On September 8 – the first day of school – Tauriello employed quick thinking to stop a runaway SUV as it was headed for a group of schoolchildren. The father of a student, in his haste to deliver a forgotten tablet, had pulled up in front of the school and hopped out before putting the vehicle into park. Tauriello, who was on drop-off duty, noticed the car starting to roll.
In quick succession, Tauriello called to the father, yelled to the children to get out of the way, and ran to the driver’s side door to reach the brake.
“Once I saw that car go up that curb by itself, I didn’t even think twice,” Tauriello said in a recent interview with her alma mater. “I have to stop this car. When I first tried to get in I couldn’t get in, I had to leap in. The car started moving at a faster rate.” Tauriello did all of this while wearing a protective boot for an ankle injury.
“I would do anything to protect my students as if they are my own,” added Tauriello, who is herself the mother of 7-year-old twins.
“This is every day with Ms. Tauriello, thinking of our students first,” explained Soehl Middle School Principal Gwendolyn Long.
Tauriello, who grew up in Newark, earned a degree in Physical Education and Health K-12 from Montclair. “My time at Montclair State was awesome. I was a part of the softball team. Every day was fun and engaging.”
After graduating, she taught for 14 years at what is now Buzz Aldrin Middle School in Montclair while living in Linden and coaching the Linden High School softball team. Then, she got the opportunity to teach at the nearby middle school in Linden.
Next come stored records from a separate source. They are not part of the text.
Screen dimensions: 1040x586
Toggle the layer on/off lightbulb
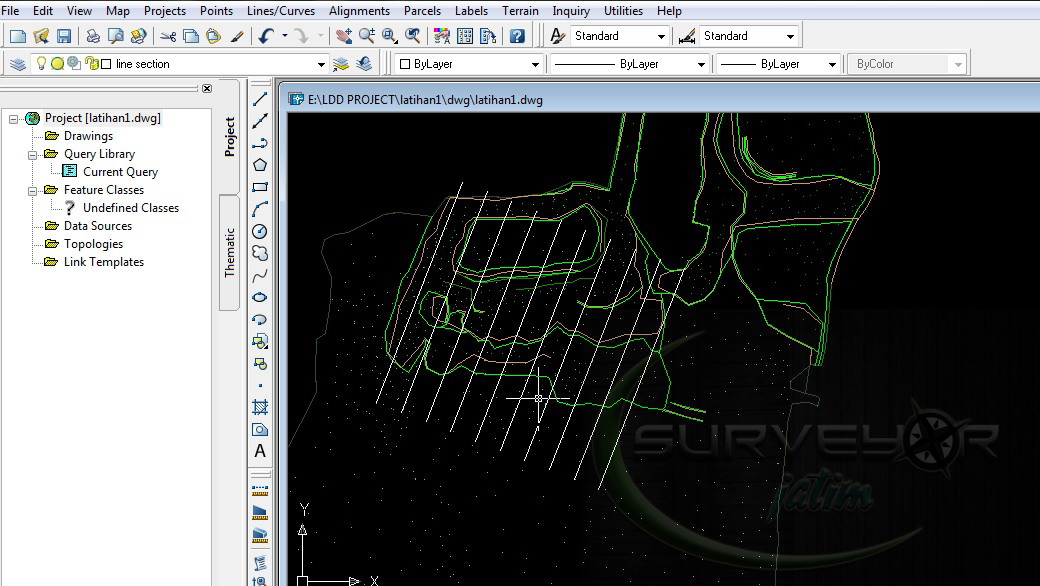[41, 61]
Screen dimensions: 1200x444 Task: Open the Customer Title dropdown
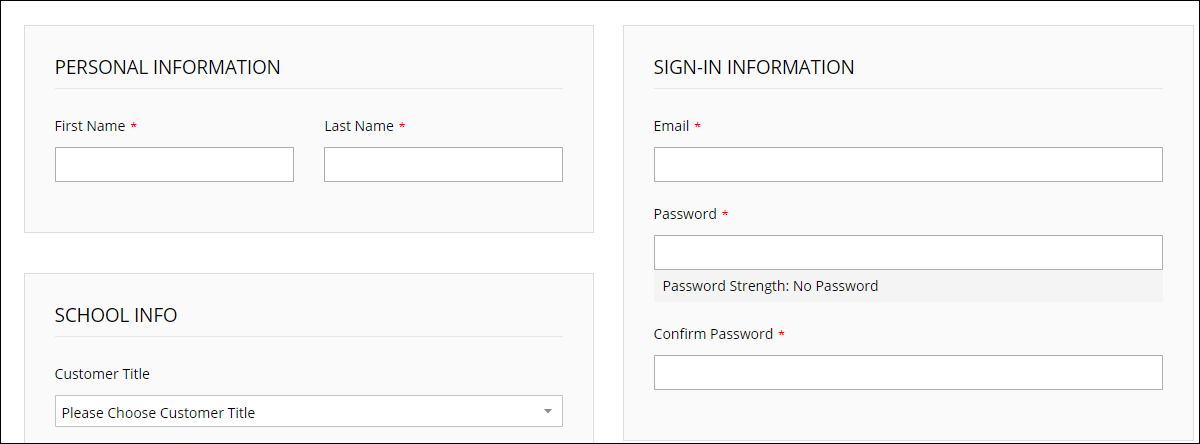(x=308, y=412)
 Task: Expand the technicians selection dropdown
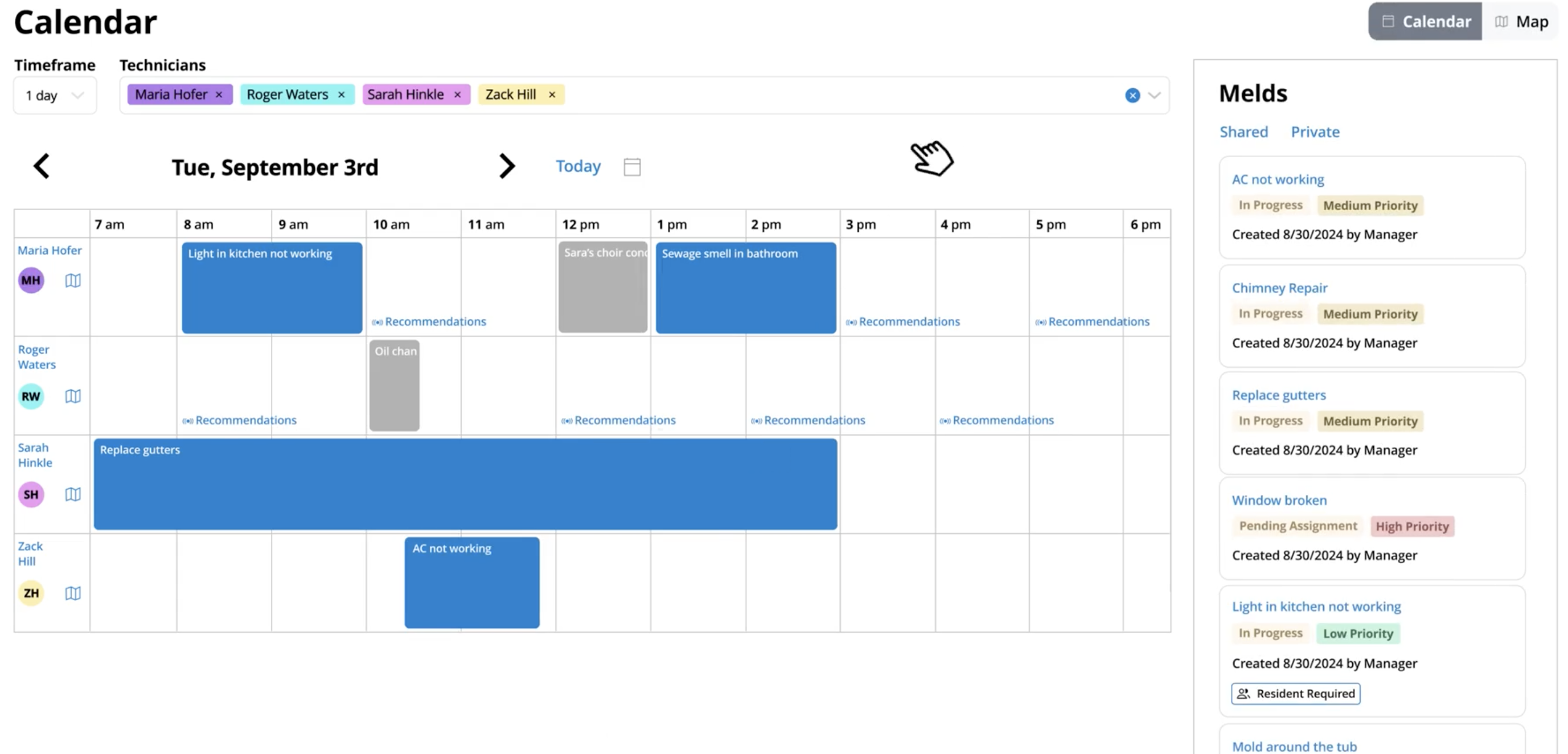point(1154,95)
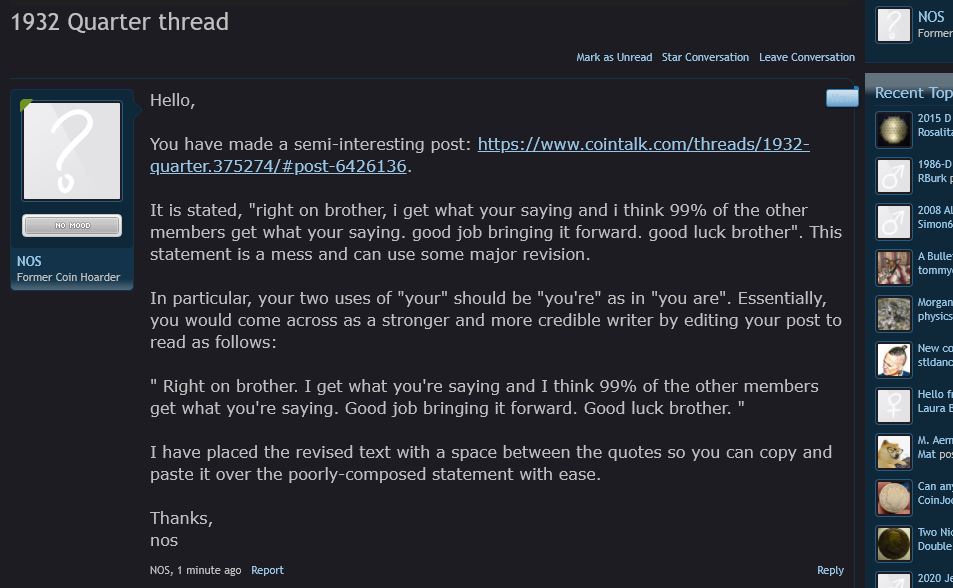Click the Mark as Unread link

[614, 57]
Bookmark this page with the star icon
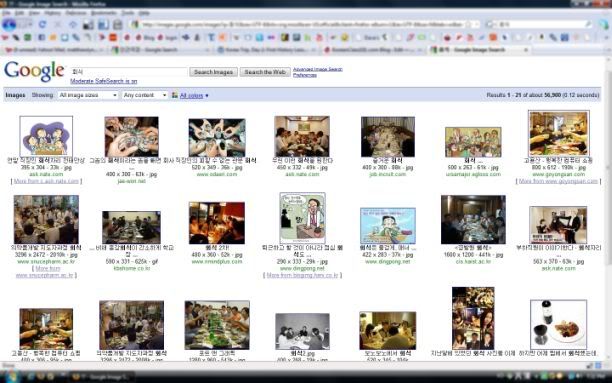The image size is (612, 383). pyautogui.click(x=469, y=24)
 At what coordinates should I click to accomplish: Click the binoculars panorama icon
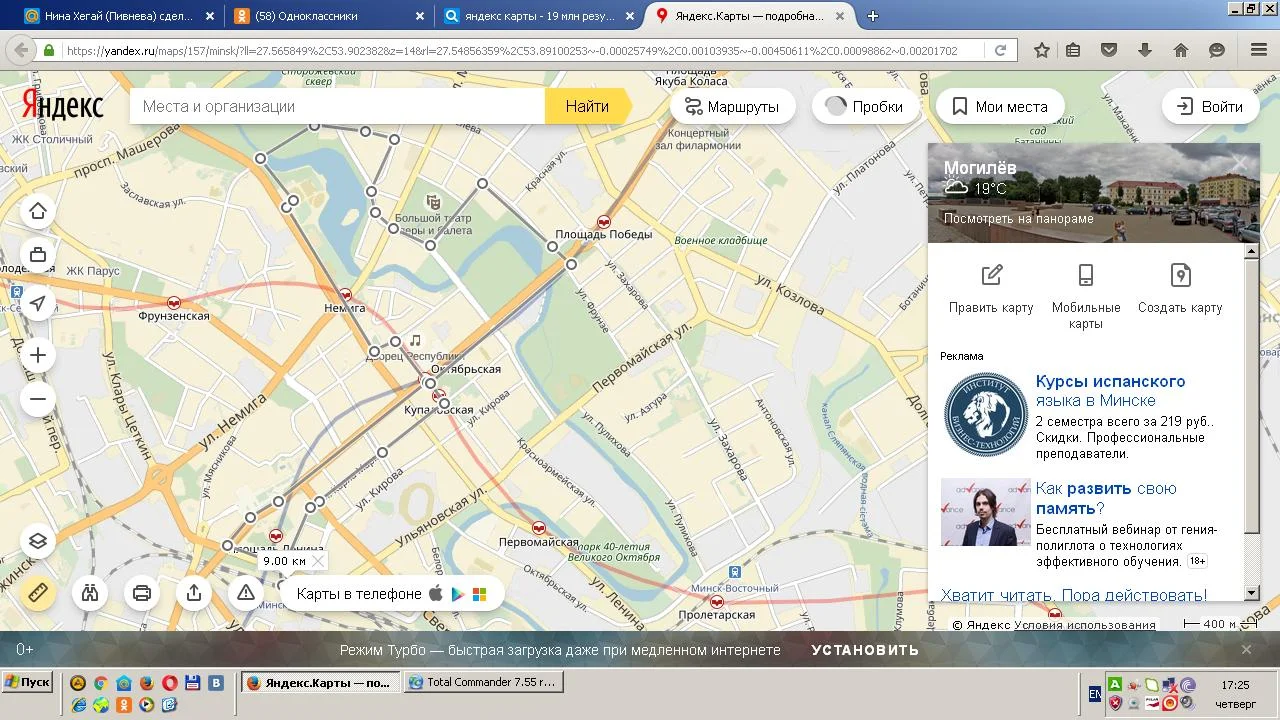click(x=90, y=593)
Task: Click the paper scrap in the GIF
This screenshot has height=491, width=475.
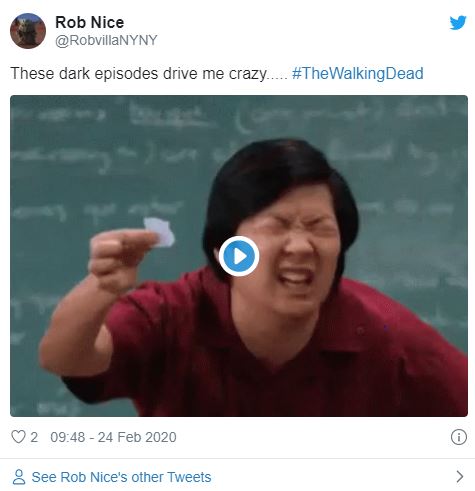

“This age group, especially the subject that I teach, I felt that I can hopefully inspire them and make a difference in their health choices.”
Tauriello has been on “a.m. duty” greeting students each morning outside the school for the three years she has worked in Linden (the district returned to in-person instruction for most of the 2020-21 school year). She says that she would like to see some changes to drop off – both logistically and philosophically.
“It’s insane out there. People go down one-way streets. They don’t stop at stop signs.”
Part of the solution is textbook Phys Ed teacher thinking: “My advice would be, if your kid can walk to school, let them walk to school. Get some exercise.”
Also, says Tauriello, “That father was so concerned about getting the kid that iPad. Everyone needs to be patient and just relax…. So many things could have gone wrong. But thankfully they went right.”